What is being asked: Please state how many lines in the entries below contain the word "pixels", and reply with the number alone.

-- BEGIN Entries shown --

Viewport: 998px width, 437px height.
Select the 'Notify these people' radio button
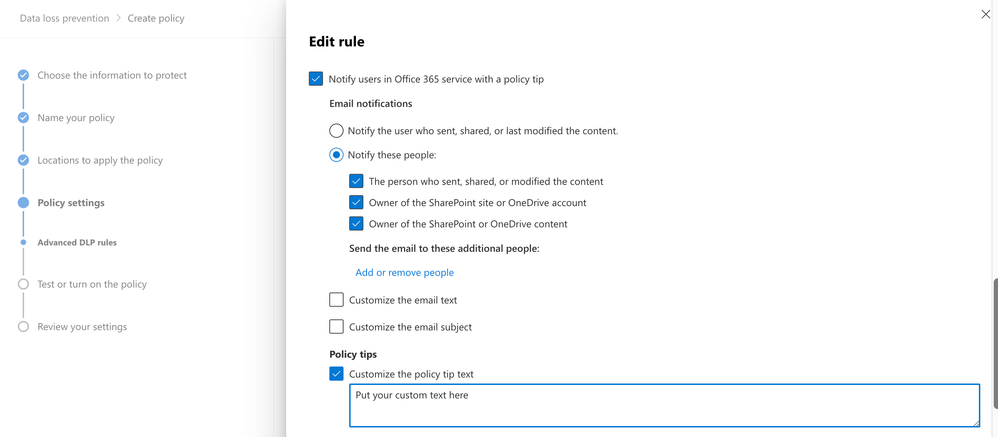336,155
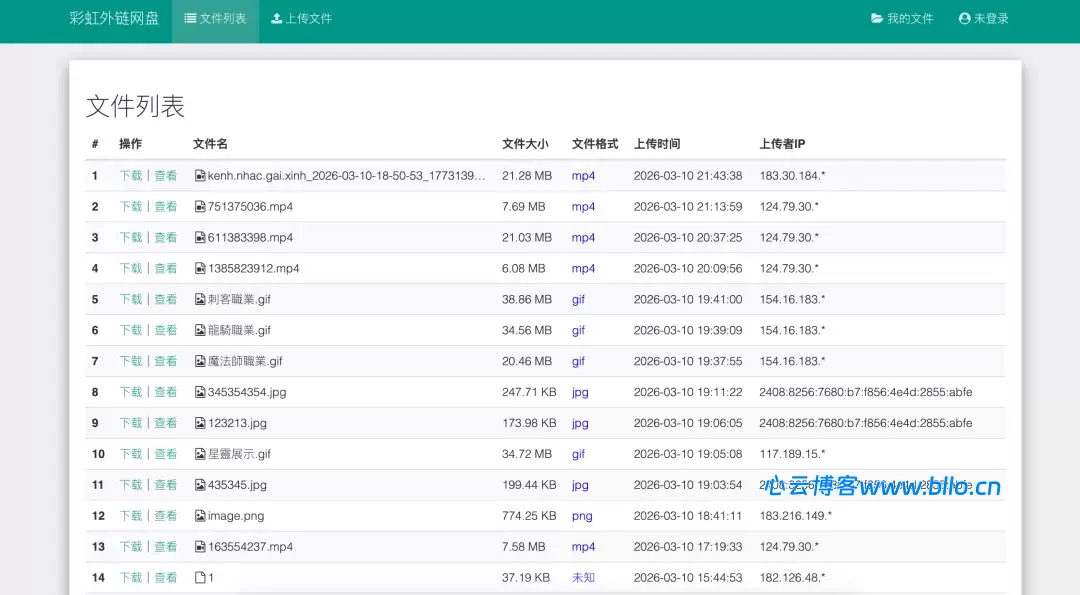View 星靈展示.gif using its 查看 link
1080x595 pixels.
(x=166, y=453)
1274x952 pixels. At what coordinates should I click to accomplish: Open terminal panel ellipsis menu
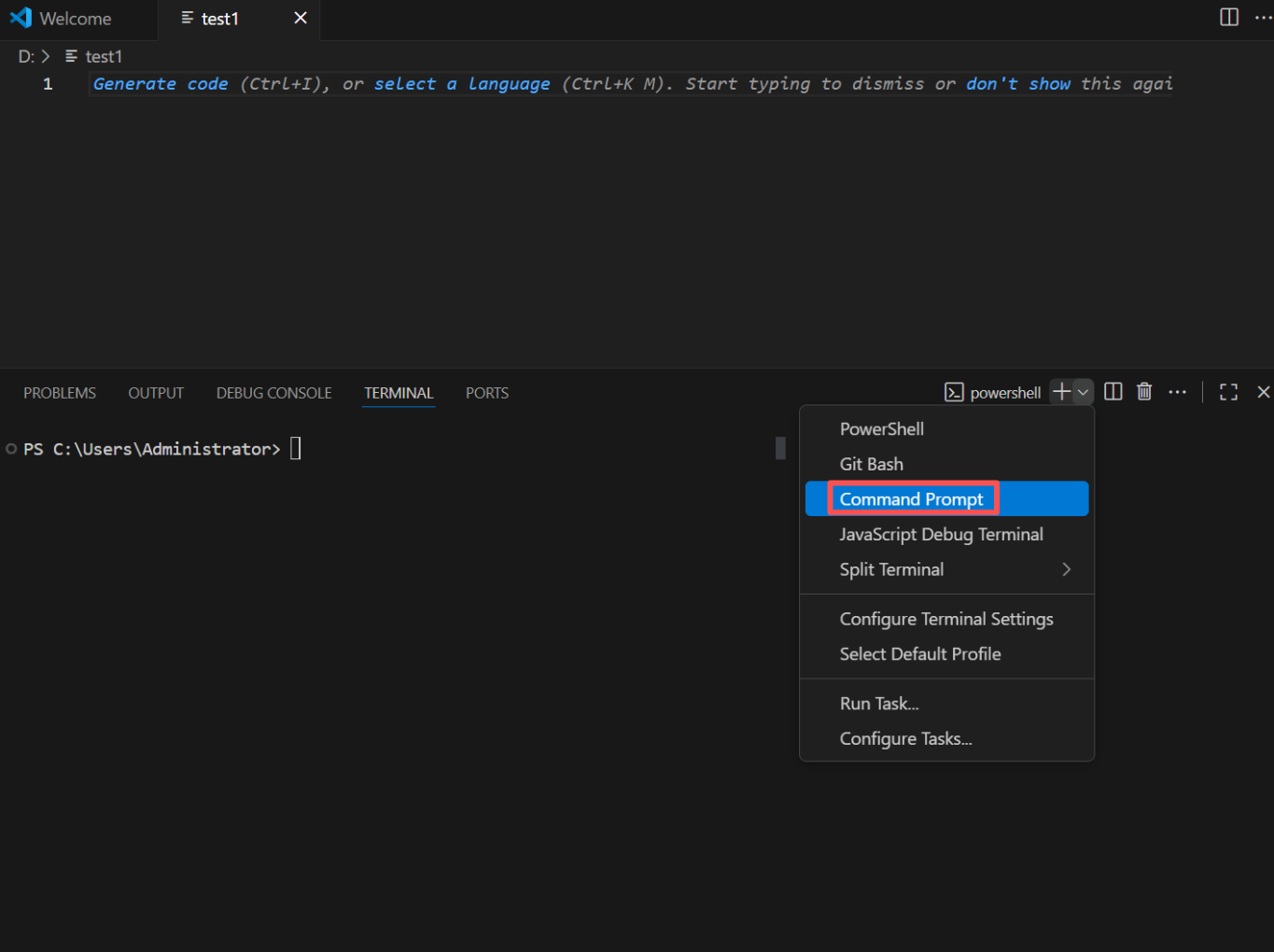pyautogui.click(x=1177, y=392)
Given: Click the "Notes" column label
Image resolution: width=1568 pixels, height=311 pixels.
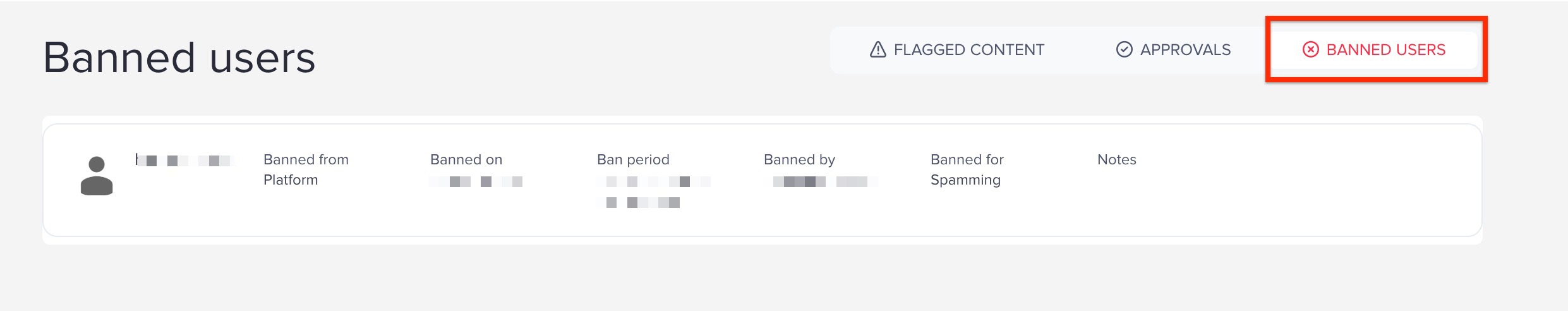Looking at the screenshot, I should tap(1116, 159).

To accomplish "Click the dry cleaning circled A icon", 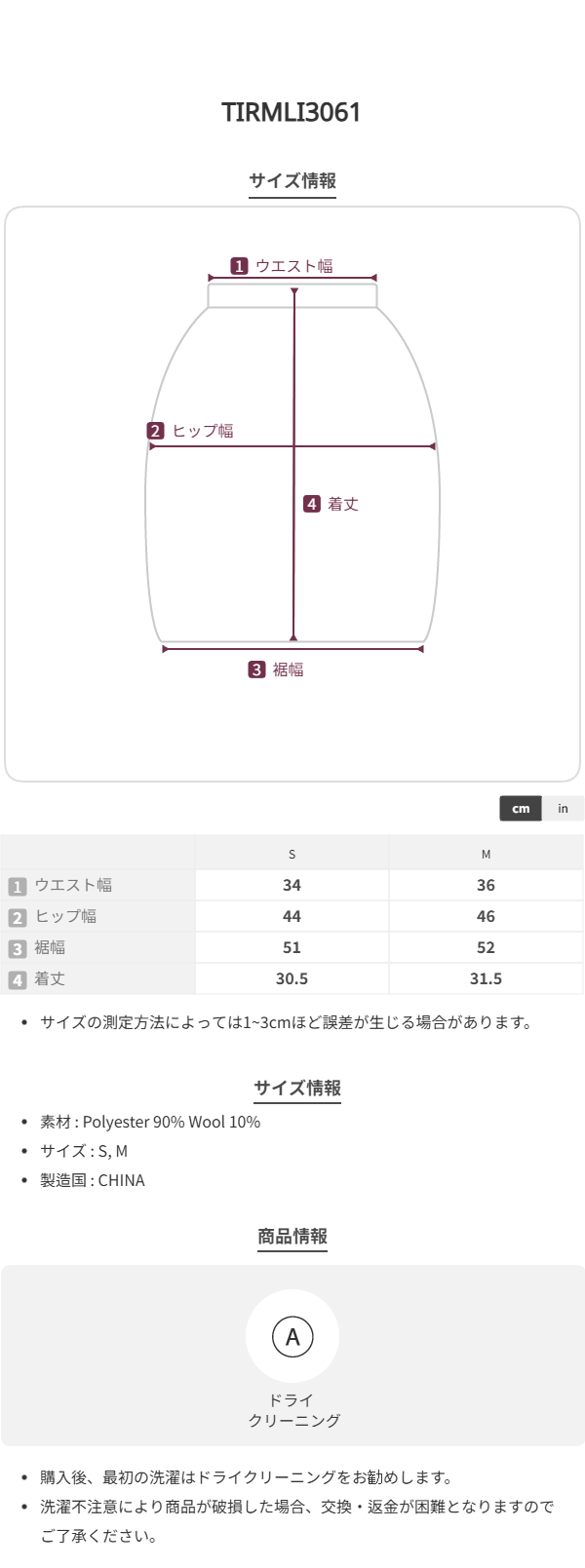I will pos(292,1337).
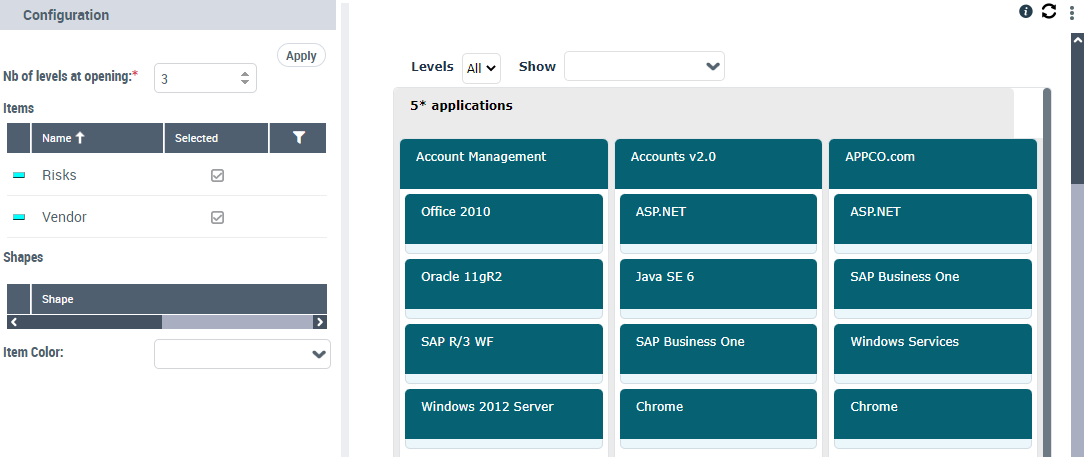Select the Account Management application header
Image resolution: width=1084 pixels, height=457 pixels.
[503, 162]
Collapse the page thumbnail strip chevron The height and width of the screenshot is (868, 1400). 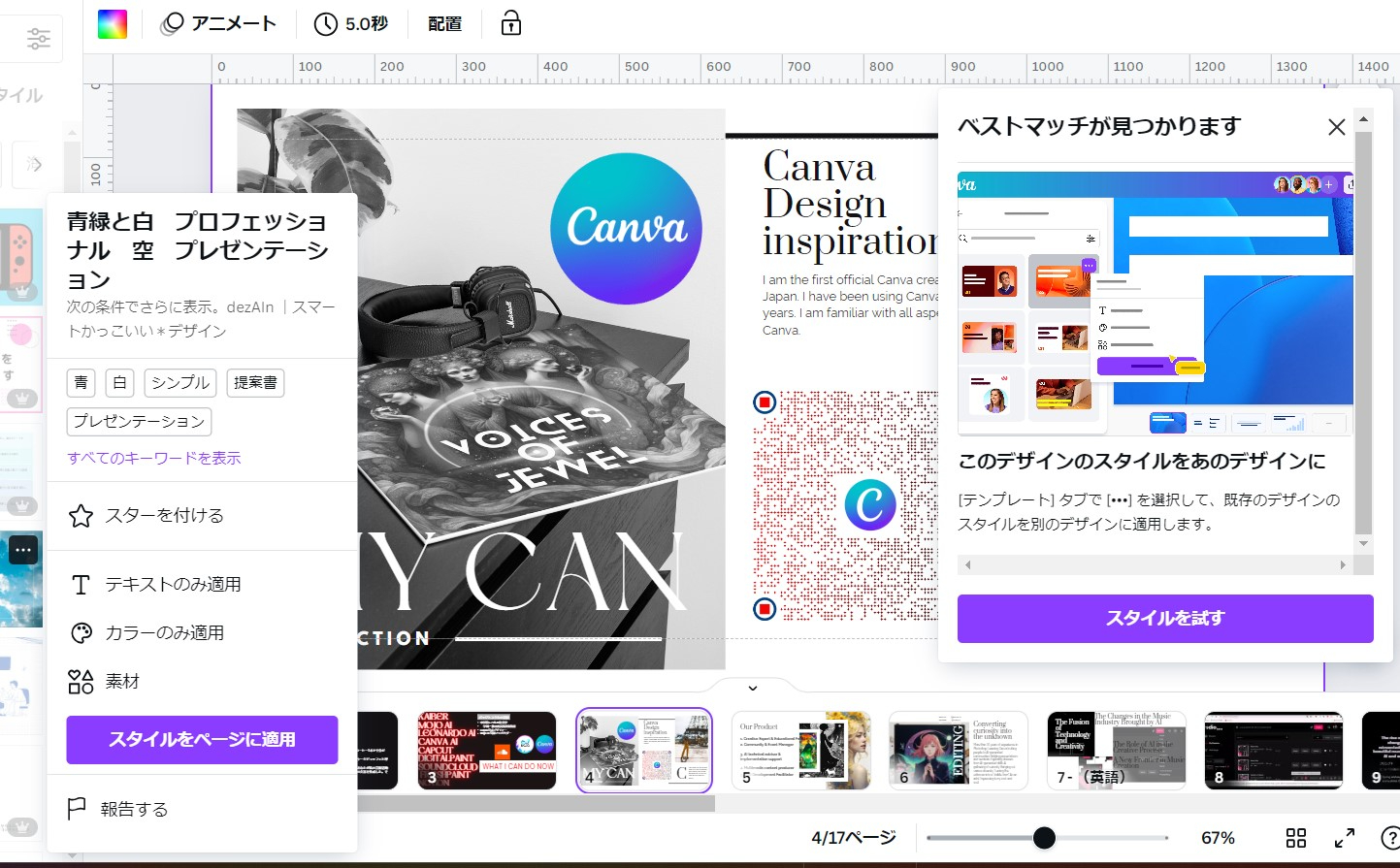tap(752, 688)
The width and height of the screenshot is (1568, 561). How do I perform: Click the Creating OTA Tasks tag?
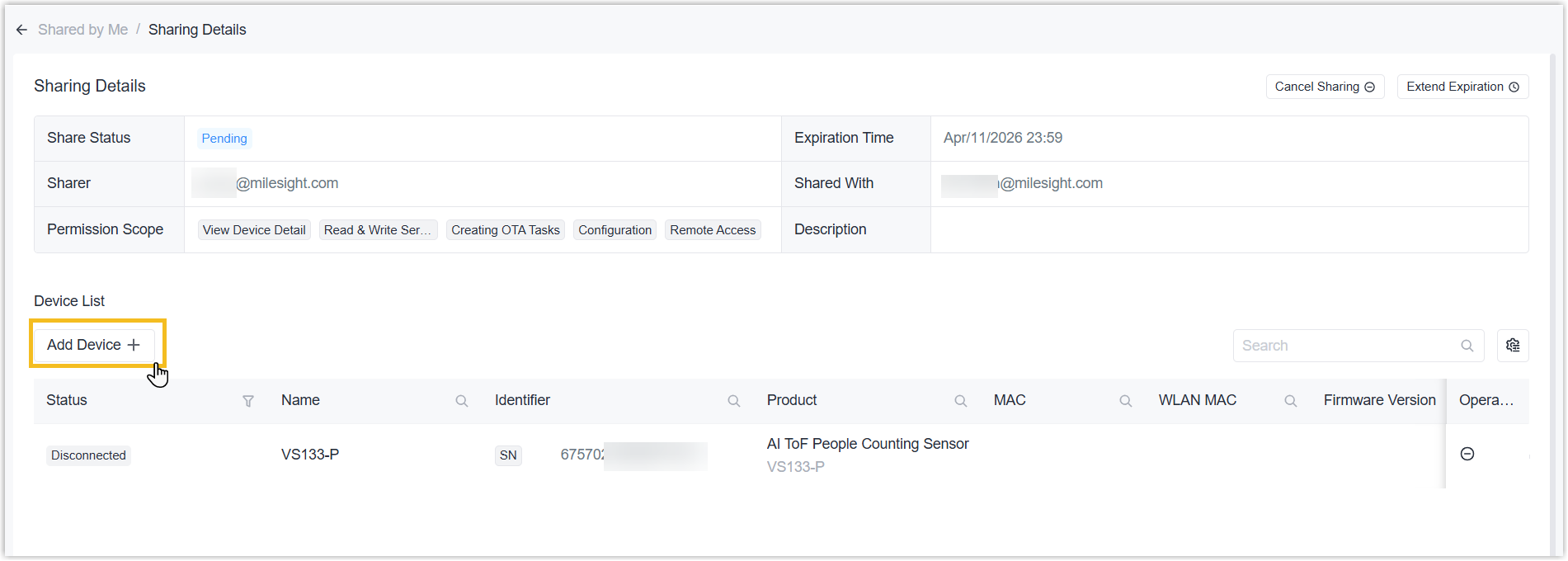505,230
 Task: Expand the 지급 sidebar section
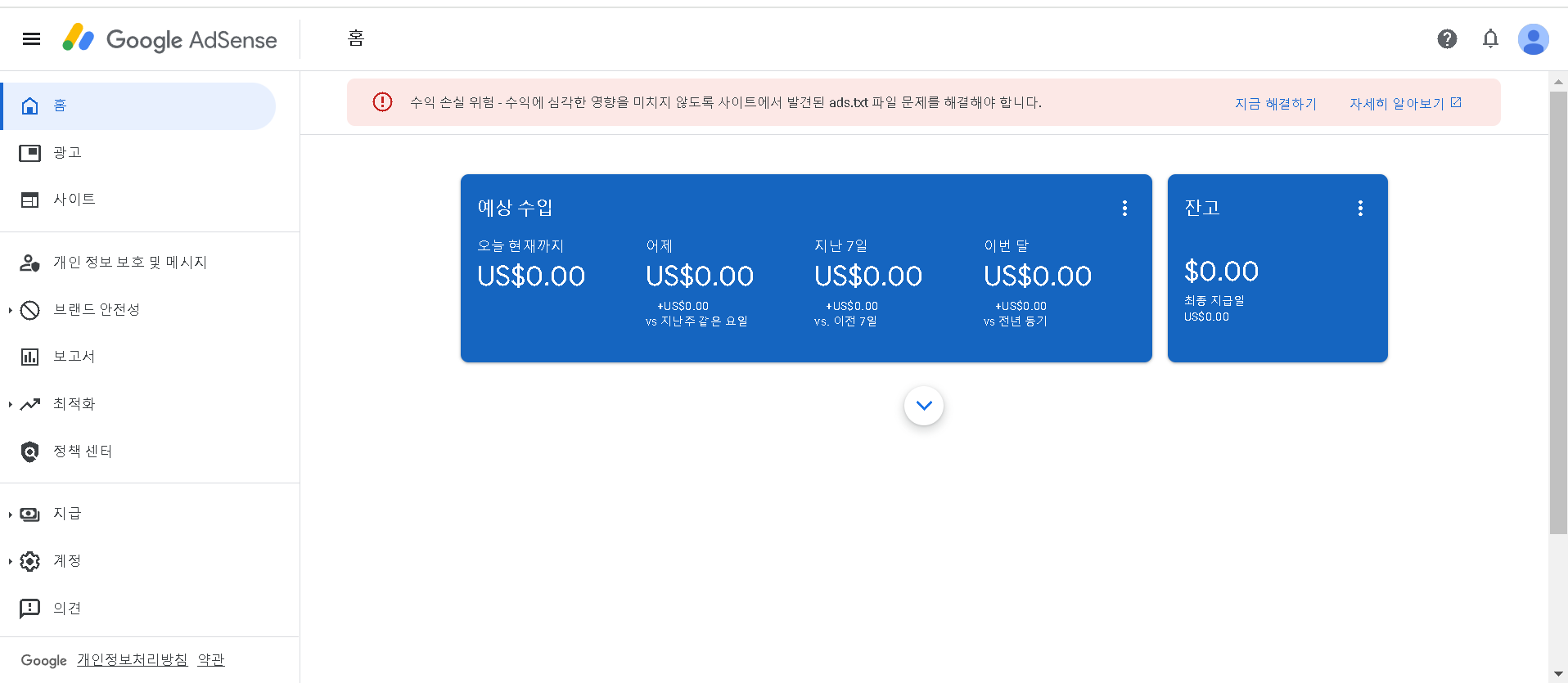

-- END Entries shown --

Written response: 4